AIM OF THE EXERCISE: Nothing but an exact copy of the listing should appear in the response.
************
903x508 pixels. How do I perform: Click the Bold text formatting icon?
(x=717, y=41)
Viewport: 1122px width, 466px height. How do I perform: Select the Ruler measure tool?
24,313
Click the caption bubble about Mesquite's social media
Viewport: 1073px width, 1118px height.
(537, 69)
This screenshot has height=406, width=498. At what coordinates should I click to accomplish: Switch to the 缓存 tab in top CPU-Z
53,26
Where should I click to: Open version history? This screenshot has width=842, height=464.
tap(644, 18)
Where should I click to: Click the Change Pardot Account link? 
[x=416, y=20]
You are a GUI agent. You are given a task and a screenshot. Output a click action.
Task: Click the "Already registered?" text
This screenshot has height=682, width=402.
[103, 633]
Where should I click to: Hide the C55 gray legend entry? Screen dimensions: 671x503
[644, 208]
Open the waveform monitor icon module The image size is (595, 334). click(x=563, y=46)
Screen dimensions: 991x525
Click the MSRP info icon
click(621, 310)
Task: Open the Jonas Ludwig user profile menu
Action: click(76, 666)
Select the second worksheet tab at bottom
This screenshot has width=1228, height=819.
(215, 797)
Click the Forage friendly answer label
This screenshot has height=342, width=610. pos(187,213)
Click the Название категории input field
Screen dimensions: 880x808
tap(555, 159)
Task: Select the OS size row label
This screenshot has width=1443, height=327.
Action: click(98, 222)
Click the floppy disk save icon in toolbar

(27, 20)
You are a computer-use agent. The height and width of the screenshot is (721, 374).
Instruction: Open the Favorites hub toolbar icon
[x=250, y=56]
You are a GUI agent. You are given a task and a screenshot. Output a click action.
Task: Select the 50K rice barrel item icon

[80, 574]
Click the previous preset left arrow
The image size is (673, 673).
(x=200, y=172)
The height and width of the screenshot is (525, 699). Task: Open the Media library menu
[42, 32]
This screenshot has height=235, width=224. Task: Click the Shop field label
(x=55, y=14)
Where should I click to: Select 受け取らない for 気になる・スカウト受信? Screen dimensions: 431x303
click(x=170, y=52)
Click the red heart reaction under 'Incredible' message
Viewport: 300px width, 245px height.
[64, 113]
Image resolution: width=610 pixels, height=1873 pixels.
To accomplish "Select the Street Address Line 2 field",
************
REPLY TO THE EXERCISE:
903x508 pixels. How do I perform: Click the Bold text formatting icon?
(x=717, y=41)
Viewport: 1122px width, 466px height. How do I perform: Select the Ruler measure tool?
24,313
Click the caption bubble about Mesquite's social media
Viewport: 1073px width, 1118px height.
(537, 69)
This screenshot has height=406, width=498. At what coordinates should I click to accomplish: Switch to the 缓存 tab in top CPU-Z
53,26
Where should I click to: Open version history? This screenshot has width=842, height=464.
tap(644, 18)
Where should I click to: Click the Change Pardot Account link? 
[x=416, y=20]
You are a GUI agent. You are given a task and a screenshot. Output a click action.
Task: Click the "Already registered?" text
This screenshot has height=682, width=402.
[103, 633]
Where should I click to: Hide the C55 gray legend entry? Screen dimensions: 671x503
[644, 208]
Open the waveform monitor icon module The image size is (595, 334). click(x=563, y=46)
Screen dimensions: 991x525
Click the MSRP info icon
click(621, 310)
Task: Open the Jonas Ludwig user profile menu
Action: click(76, 666)
Select the second worksheet tab at bottom
This screenshot has width=1228, height=819.
(215, 797)
Click the Forage friendly answer label
This screenshot has height=342, width=610. pos(187,213)
Click the Название категории input field
Screen dimensions: 880x808
tap(555, 159)
Task: Select the OS size row label
This screenshot has width=1443, height=327.
Action: click(98, 222)
Click the floppy disk save icon in toolbar

(27, 20)
You are a computer-use agent. The height and width of the screenshot is (721, 374).
Instruction: Open the Favorites hub toolbar icon
[x=250, y=56]
You are a GUI agent. You are given a task and a screenshot. Output a click action.
Task: Select the 50K rice barrel item icon

[80, 574]
Click the previous preset left arrow
The image size is (673, 673).
(x=200, y=172)
The height and width of the screenshot is (525, 699). Task: Open the Media library menu
[42, 32]
This screenshot has height=235, width=224. Task: Click the Shop field label
(x=55, y=14)
Where should I click to: Select 受け取らない for 気になる・スカウト受信? Screen dimensions: 431x303
click(x=170, y=52)
Click the red heart reaction under 'Incredible' message
Viewport: 300px width, 245px height.
[64, 113]
Image resolution: width=610 pixels, height=1873 pixels.
To accomplish "Select the Street Address Line 2 field",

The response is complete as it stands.